Une institution qui devrait prendre de la graine de cette ténacité et de cette combativité hellènes, c’est bien la Confédération européenne des syndicats (CES). Car enfin, qui ne voit qu’en laissant la protestation grecque isolée, la défaite sera au rendez-vous, ouvrant dans le même temps un traitement similaire pour les travailleuses et travailleurs européens ? Oh, bien sûr, la CES publie régulièrement des communiqués de soutien aux syndicats grecs et à leurs membres. Entre un compte-rendu d’une obscure négociation avec un organisme européen et un hommage au président disparu de la Pologne... La routine d’un service de presse. En inadéquation complète avec les enjeux réels, puisque déjà les hautes sphères de la finance, du patronat et des institutions financières ont désigné leurs cibles, au pluriel. Ils les appellent les PIGS. Un acronyme anglais pour Portugal, Italie, Grèce et Espagne (Spain) ; certains y ajoutent un deuxième I, pour Irlande. Un acronyme dédaigneux, puisque « pigs » en anglais signifie cochons. Lorsque, dans les années 90, le ministre des Finances allemand Theo Weigel s’était opposé à l’entrée des pays méditerranéens dans la zone euro, il les avait traités de « Club Méd ». Des pays voués aux vacances bien méritées des salarié·e·s disciplinés du Nord, mais trop « immatures » pour accéder à la monnaie commune. Aujourd’hui, en petit comité, on parle de « cochons ». On est passé d’un club de vacances à une porcherie, en attendant l’abattoir. Quand le capitalisme progresse, le niveau de langue s’en ressent.

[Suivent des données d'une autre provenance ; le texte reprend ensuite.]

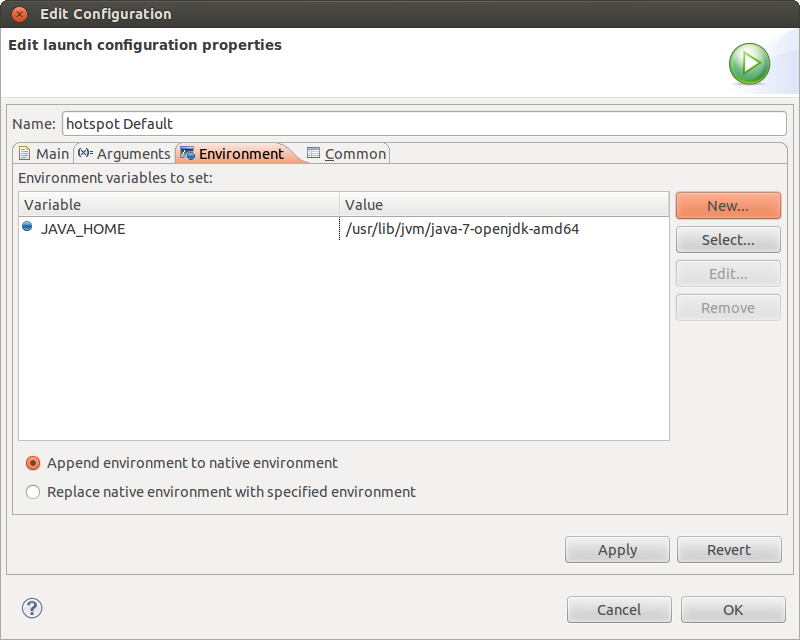
Task: Open the Common tab
Action: click(354, 154)
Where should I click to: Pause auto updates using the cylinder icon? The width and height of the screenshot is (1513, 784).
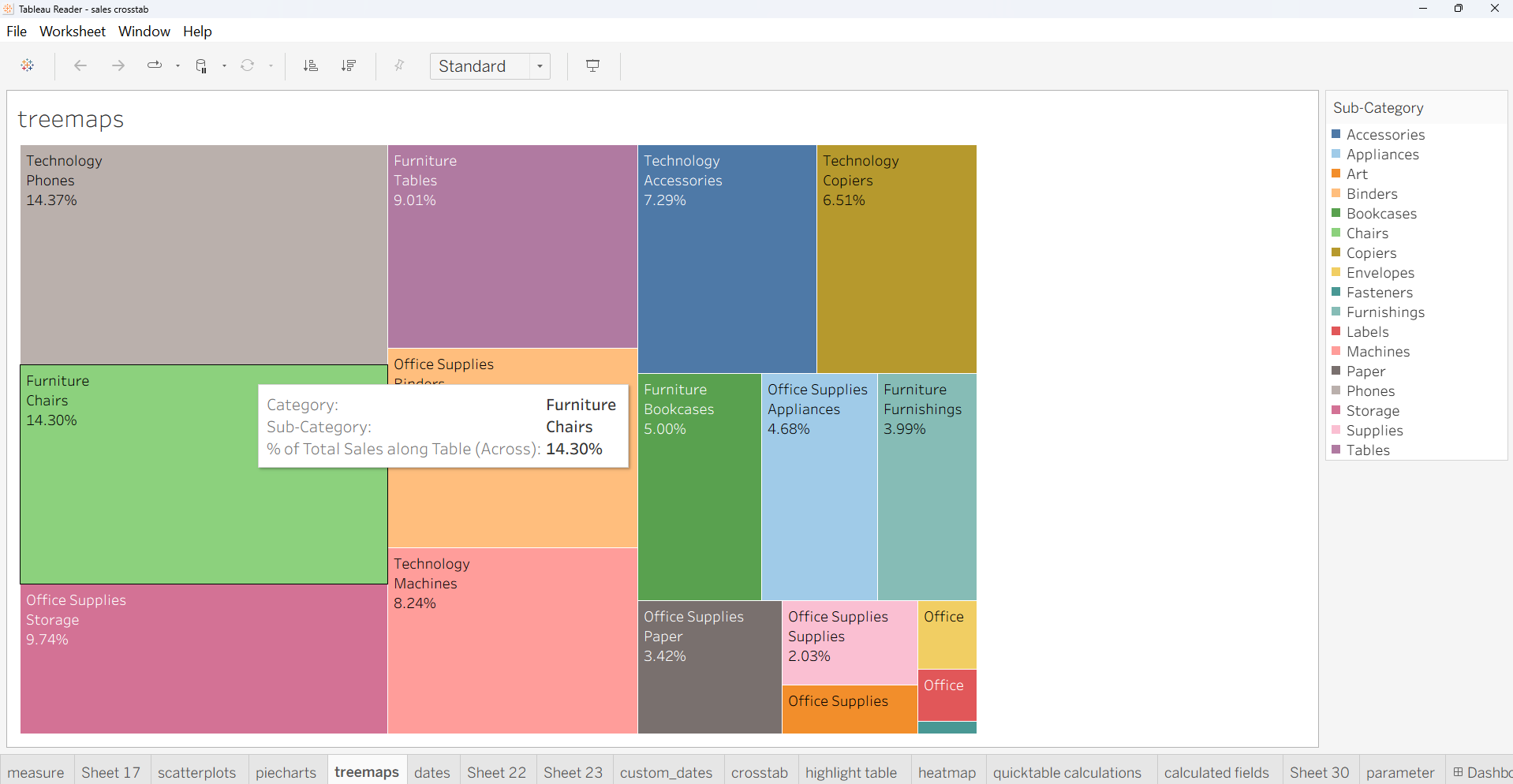point(202,66)
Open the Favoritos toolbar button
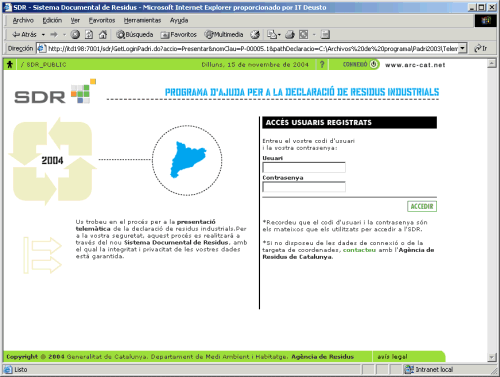 pos(179,34)
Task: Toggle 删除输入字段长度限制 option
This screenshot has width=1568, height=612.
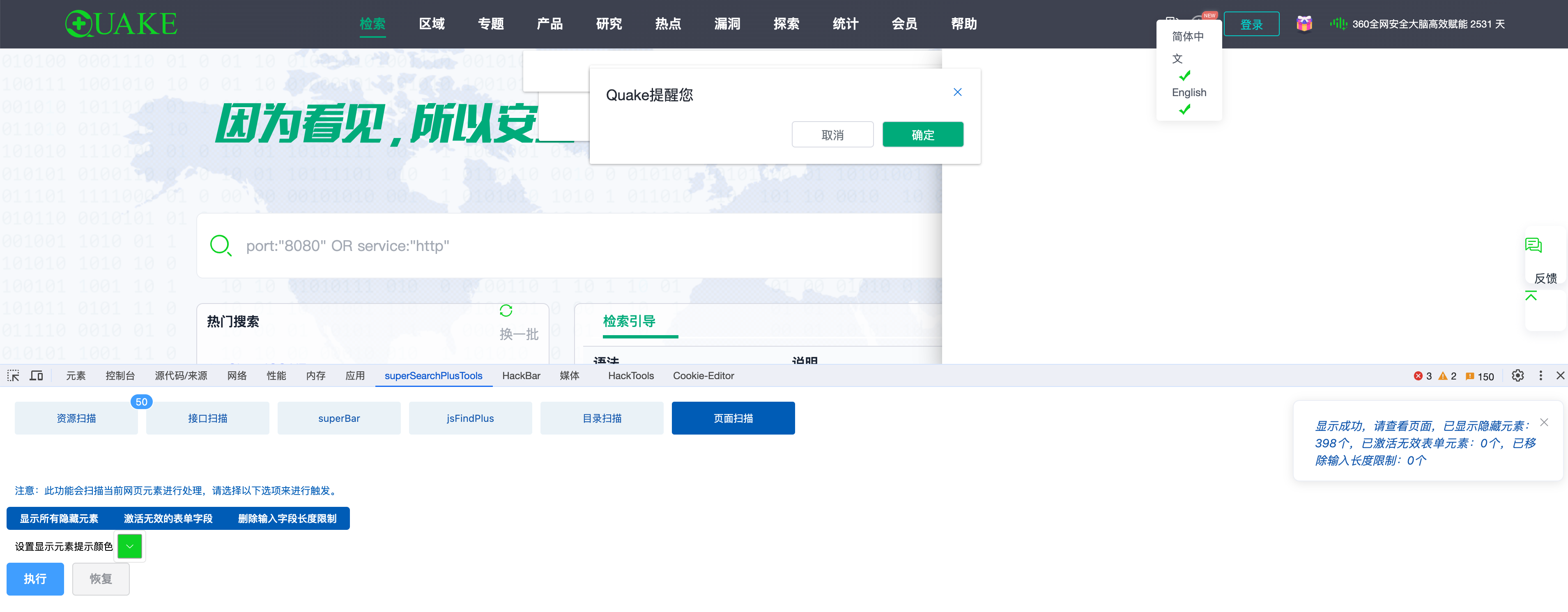Action: pyautogui.click(x=287, y=518)
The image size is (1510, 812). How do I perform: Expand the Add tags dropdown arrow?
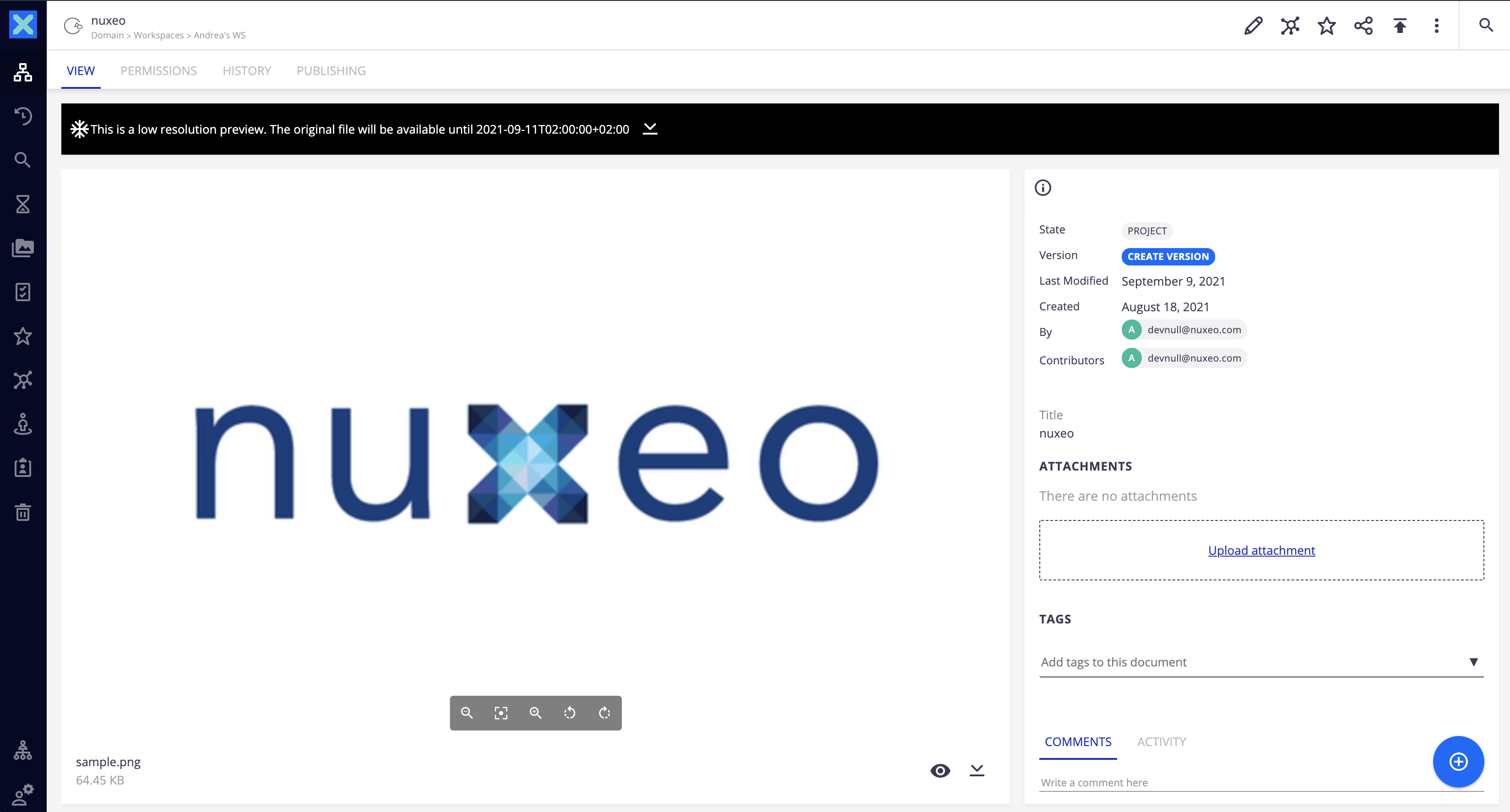[x=1474, y=662]
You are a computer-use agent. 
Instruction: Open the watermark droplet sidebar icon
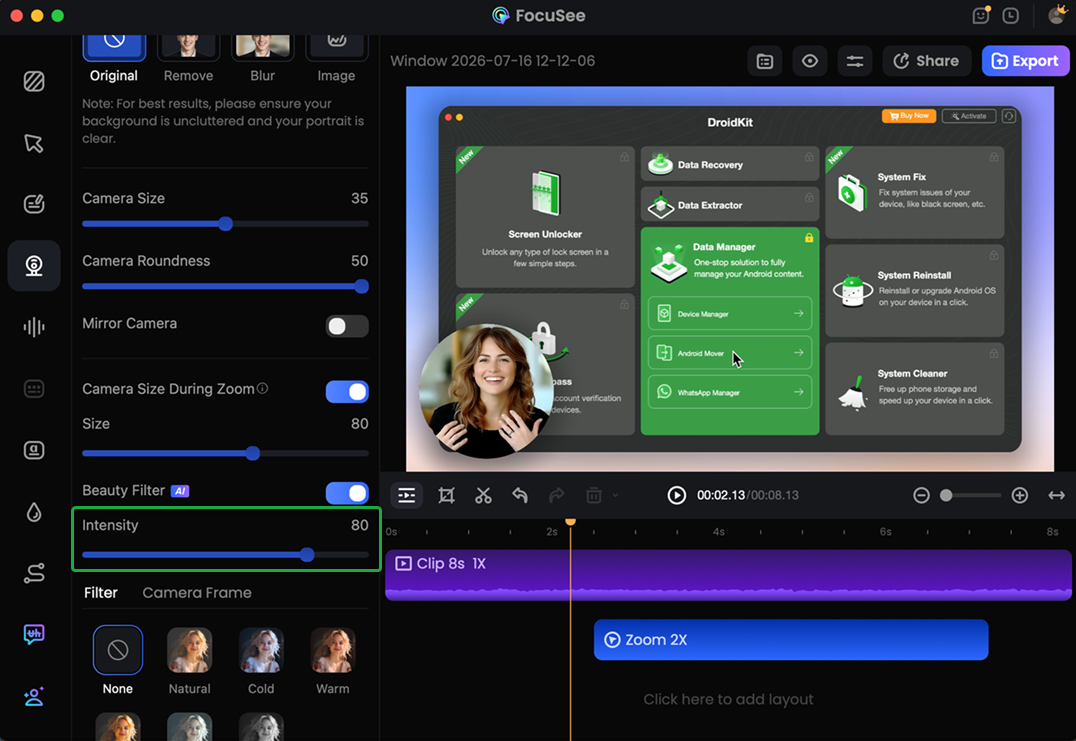pos(34,512)
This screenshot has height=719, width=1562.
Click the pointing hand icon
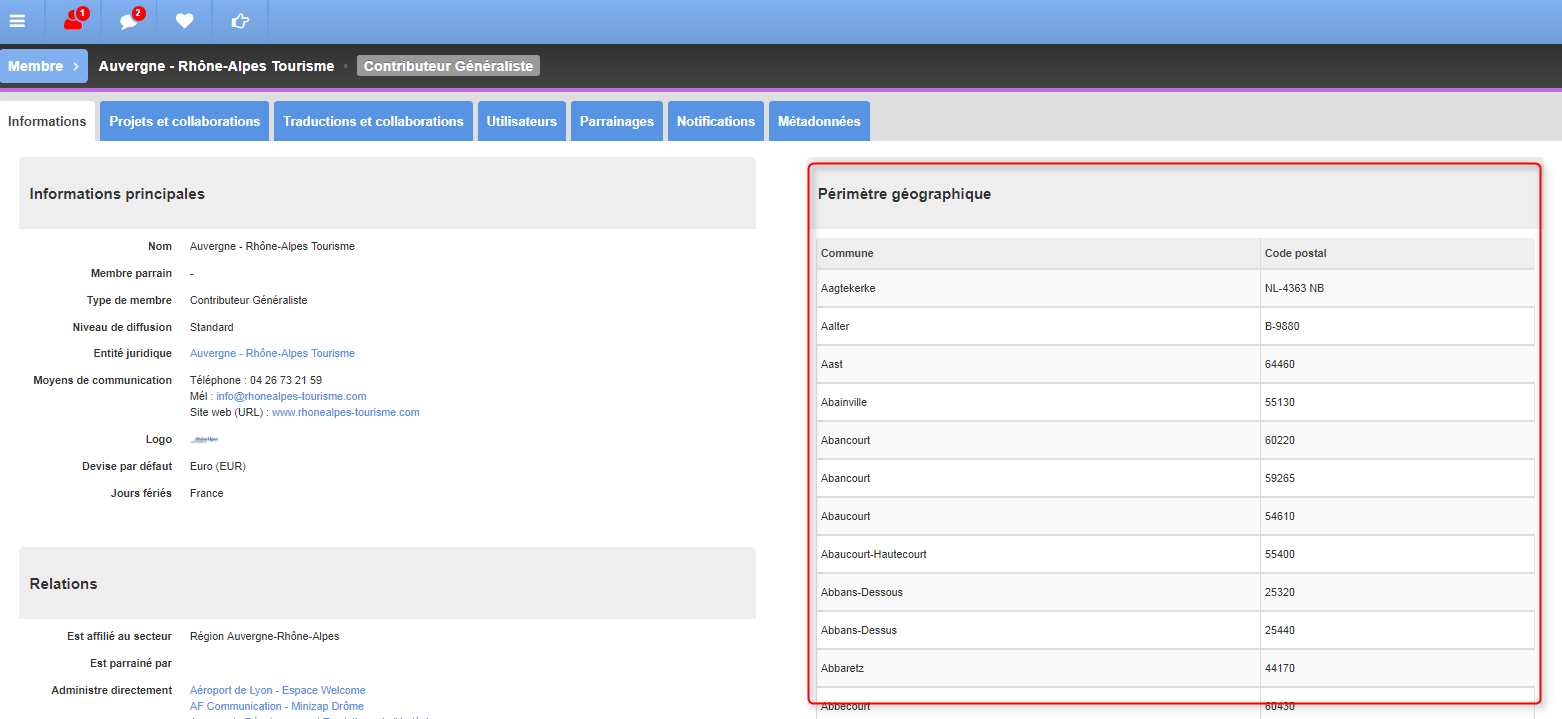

Car il ne faut pas se tromper : la médication prescrite à la Grèce par Dominique Strauss-Kahn (FMI), Angela Merkel et leur représentant local, Georges Papapandréou s’appliquera aussi aux autres PIGS. Et pas seulement à eux. Comme le soulignait l’économiste Michel Husson dans un article paru récemment dans la revue grecque Epoxes (Saisons) : « […] l’Allemagne veut imposer la logique crue de l’euro, parce que tous les moyens permettant d’y échapper sont aujourd’hui épuisés. Les pays les plus touchés par la crise doivent appliquer des plans d’ajustement. La soumission des autorités européennes aux marchés financiers est totale, et la Grèce est un laboratoire des politiques d’austérité que les gouvernements vont mettre en place partout en Europe.
Cette politique est suicidaire et ne peut conduire qu’à une nouvelle récession. Les plans d’ajustement vont évidemment casser la demande intérieure et l’Allemagne ne pourra compenser les débouchés qu’elle perd en Europe par un surcroît d’exportations vers le reste du monde ».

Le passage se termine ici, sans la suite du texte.